Después de que fuéramos convenientemente informados por el juez Pablo Llarena de que la posición del Supremo, que iba a marcar en las nuevas órdenes de extradición del president Carles Puigdemont y los consellers Toni Comín y Clara Ponsatí, iba a consistir en pasarse por el forro la reforma del Código Penal y aplicar la pena de prisión de hasta 12 años del texto anterior, y no la de uno a cuatro años de cárcel del actual, ha llegado este miércoles el turno de la Fiscalía. Había interés por conocer si los cuatro fiscales de la sala segunda del Supremo en el juicio del procés —Javier Zaragoza, Consuelo Madrigal, Jaime Moreno y Fidel Cadena— compartirían la interpretación de Llarena habida cuenta de la escala de mando existente en la Fiscalía y que, por jerarquía, llega hasta el fiscal general del Estado, Álvaro García Ortiz, de 56 años, fiscal de sala desde 2021 y desde el pasado mes de agosto máximo responsable del ministerio fiscal. Un currículum falto del pedigrí de los pata negras del Supremo, como el mismo Zaragoza, fiscal de sala desde 2005 y jefe de la Fiscalía de la Audiencia Nacional entre 2006 y 2017.
Se puede asegurar que el escrito de los fiscales del Supremo no ha decepcionado a su público: acepta como buena la estrafalaria interpretación de Llarena sobre la malversación y discrepa del juez del Supremo en que a Puigdemont, Comín y Ponsatí no se les aplique el delito de desórdenes públicos agravados. Alegan los fiscales que al desaparecer el delito de sedición es el que se les debe aplicar, con una petición de pena entre tres y cinco años de inhabilitación especial para empleo y cargo público por el mismo tiempo cuando se cometan por una multitud cuyo número, organización y propósito sean idóneos para afectar gravemente al orden público. En caso de hallarse los autores constituidos en autoridad —que es el caso— la pena de inhabilitación será absoluta por tiempo de seis a ocho años. ¿Y cuál es el resultado de esta interpretación de la Fiscalía? Pues que si sumamos los 12 años de malversación y los cinco de desórdenes públicos agravados, podríamos estar ante una petición del ministerio fiscal de hasta 17 años de prisión para el president Puigdemont.

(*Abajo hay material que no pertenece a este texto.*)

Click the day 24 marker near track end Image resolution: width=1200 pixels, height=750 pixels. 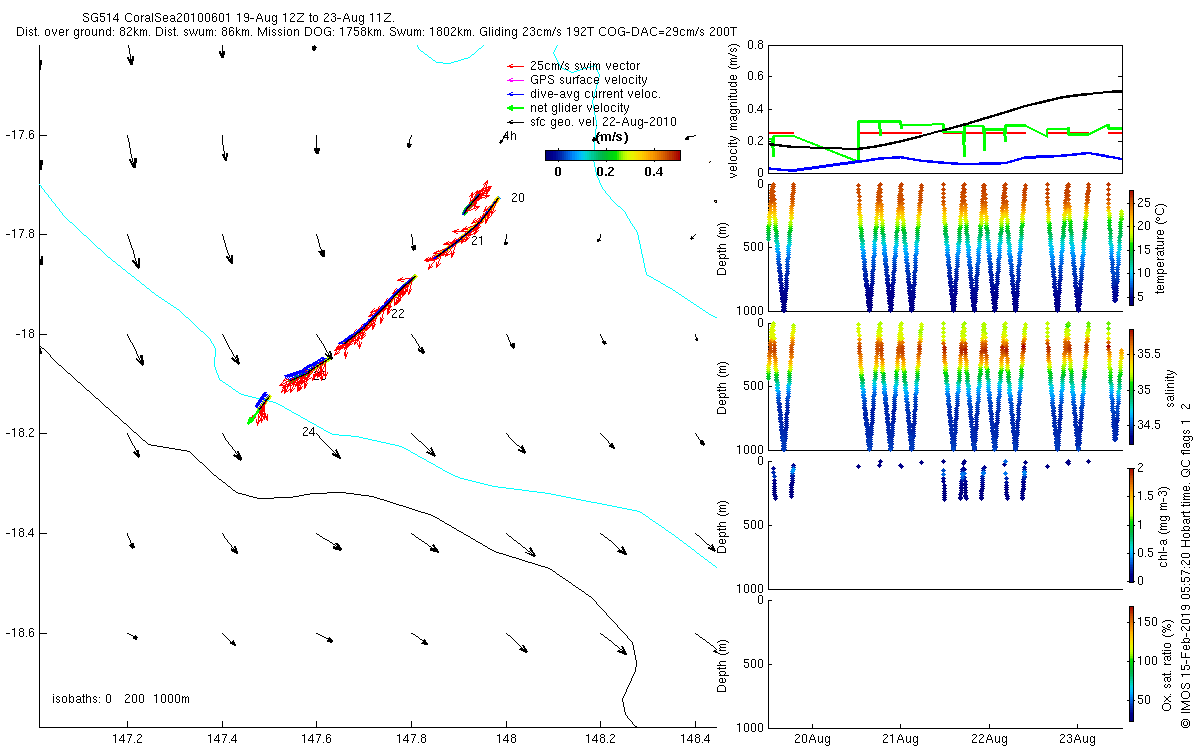pyautogui.click(x=309, y=432)
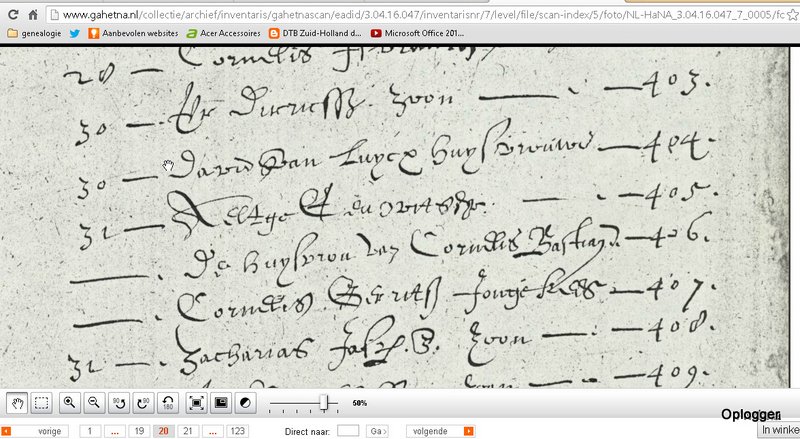
Task: Toggle the contrast invert button
Action: pyautogui.click(x=245, y=403)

Bienvenidos todos al mundo terrenal y a los juegos de manos de Pedro Sánchez. Ofreció una modificación del Código Penal, sumó unas mayorías parlamentarias para ello y estamos —ojalá no acabe así— en lo más parecido a aquella frase del president Jordi Pujol cuando se empezó a negociar un nuevo Estatut con el president Pasqual Maragall en la Generalitat. "Cuidado que no nos acabemos disparando un tiro al pie", sentenció y no erró su pronóstico tras la sentencia de Tribunal Constitucional. El escrito de los fiscales del Supremo ha contado con el aval de la Fiscalía General del Estado y el silencio del gobierno español y de La Moncloa. Conociendo a Pedro Sánchez, que siempre juega lo contrario de lo que promete, es muy probable que, en estos momentos, se esté encogiendo de brazos ante los que le reclaman explicaciones y se limite a decir que él ya ha hecho todo lo que podía.
Lamento ser pájaro de mal agüero y apuntar que esto del juez Llarena y de los fiscales del Supremo ya se veía venir. No hacía falta jugar con información privilegiada, sino conocer mínimamente el funcionamiento del estado español. Alguien me decía este miércoles, ¿pero cómo puede hacerle esto la justicia a Pedro Sánchez? No tengo una respuesta, aunque creo que la pregunta está mal formulada. La realidad es que el gobierno español ha perdido el control de la reforma del Código Penal desde que fue aprobada por las Cortes y el Supremo siempre tuvo claro que Sánchez no se la metería doblada enmendándoles su sentencia por la puerta de atrás. Defendería su fallo como fuera, haría lo que espera el Madrid político y mediático, y de paso demostraría que son ellos los que mandan, el poder judicial y no el ejecutivo o el legislativo.
Y Sánchez, hecha la reforma con la izquierda, igual se muere de ganas de que la historia le señale como el presidente que consiguió la entrega de Puigdemont. Quién sabe. En su situación de debilidad, para ganar unas elecciones debe estar dispuesto a hacer lo que haga falta.